Just for good measure, they also got rid of all TAG stop codons in the entire genome and replaced them with TAA. They also took out the gene for RF-1 (prfA) that is needed to stop protein synthesis at TAG. So a “TAG” codon would literally mean nothing at all to the new cells, and they wouldn’t have any TAG codons of their own.
OK, whew! So what are we left with after all that? Now we have a genome where some fundamental rules are changed. Instead of the usual UCG = serine, UCA = serine, and UAG = stop, now we have UCG = alanine, UCA = histidine, and UAG = nonsense. So this whole genome was synthesized and slipped into an E. coli cell that had its old genome removed, giving us the curious new entity called Syn61∆3 (tRNACGAAla, tRNAUGAHis).
And it grows! About half as fast as plain old E. coli, but I mean, give the thing a break — we just recoded its entire genome! Maybe it needs a catchier name, though. Sparg? Flizz? Let’s think about that.
Anyway, the authors demonstrated that lots of different things that work well in regular E. coli do not work at all in this thing — and vice versa. For example, a gene that gives regular E. coli resistance to the antibiotic spectinomycin didn’t do anything in this organism. When the same gene was recoded so that it did work in the new organism, it similarly did nothing in regular E. coli. This gene has a few TCG’s and TCA’s, and when we try to move the functional gene between regular E. coli and the new organism, either way, they get translated incorrectly, contorting the protein all wrong, and it becomes a functionless blob. So you see that meaningful genetic transfer either way between these two kinds of organisms just can’t happen.
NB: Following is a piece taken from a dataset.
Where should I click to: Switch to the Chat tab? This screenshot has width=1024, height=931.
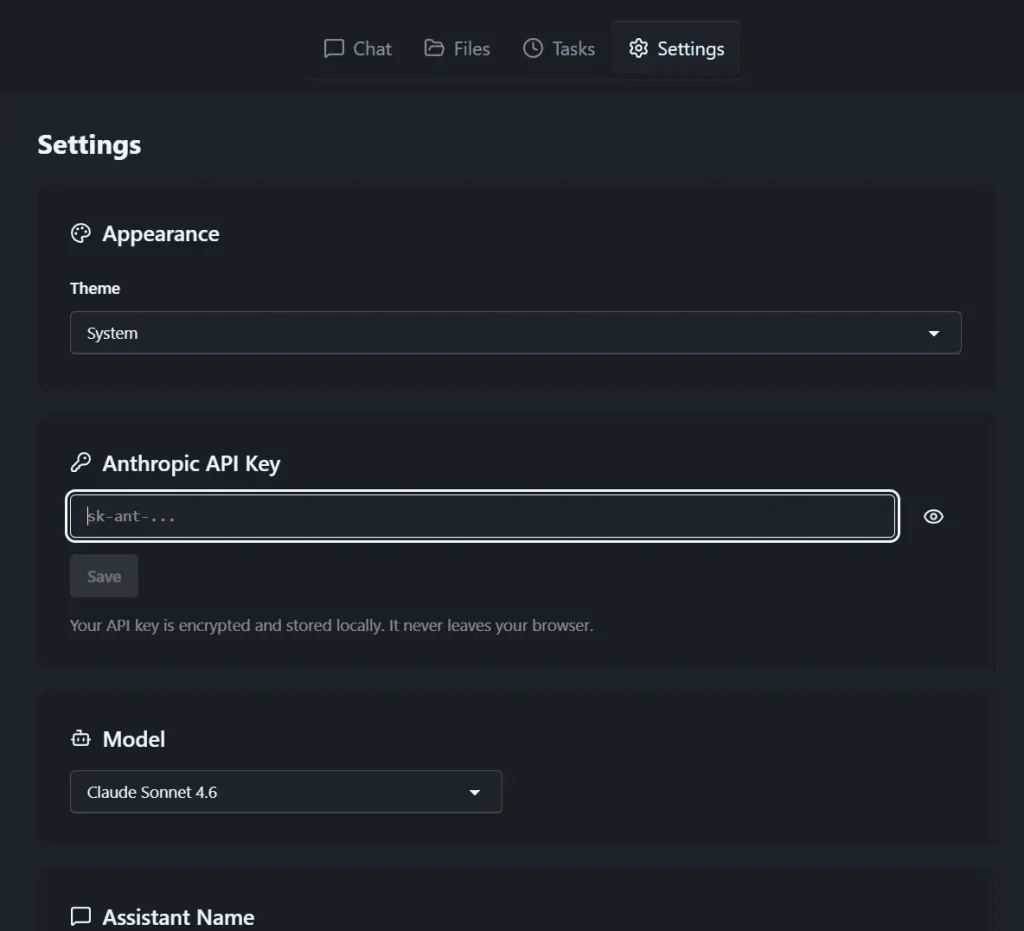357,48
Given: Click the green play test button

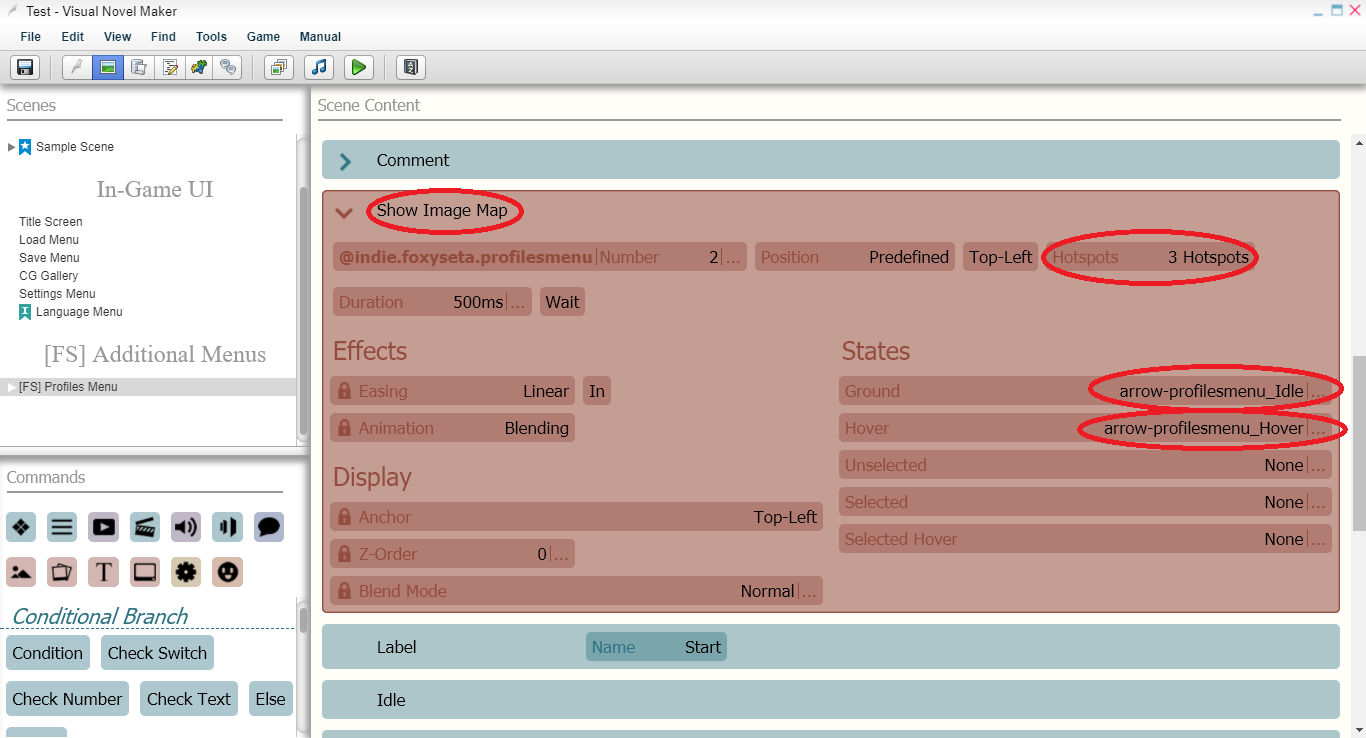Looking at the screenshot, I should pyautogui.click(x=358, y=67).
And of course the authors also showed that a virus able to infect E. coli just gets tossed aside like a ragdoll by this new organism.
If you’re thinking that some genes don’t have TCA or TCG or TAG in them, you are correct, but these aren’t the only codons that can be dealt with this way. More can still be added, and the authors plan to do so, making meaningful transfer of any gene to or from these organisms basically impossible.
We often worry about genes from transgenic organisms getting loose and finding their way out into the wild, like antibiotic resistance genes, toxin genes, and genes for pharmaceutical and other products. But this organism, and others like it to follow, can’t do that, because to all other organisms on Earth, me and you included, their genes are pure gobbledygook. And again, if we use them in any sort of industrial process, they’re impervious to viruses that can shut the place down for days.
I’ve talked recently about our accumulated knowledge of biological systems reaching a point where we are entering a sort of golden age of therapy, especially regarding cancer and autoimmune diseases. But this is another manifestation of that. In just 80 years, we’ve gone from knowing nothing at all about how genetics works to arguably introducing a new lifeform by redesigning the genetic code in a way that has never occurred naturally on Earth. Aside from the sheer wonder of having accomplished that, it should benefit us both practically and scientifically.
It’s a perfect illustration of why we must continue to respect and value science and education in this country, and why the search for objective truth must never be hindered by any political agenda. Elections have always been important, but much more so now.
For now we can contemplate inhabiting Earth along with a new kind of organism, on its own island, no longer part of the 4-billion-year trajectory the rest of us have shared.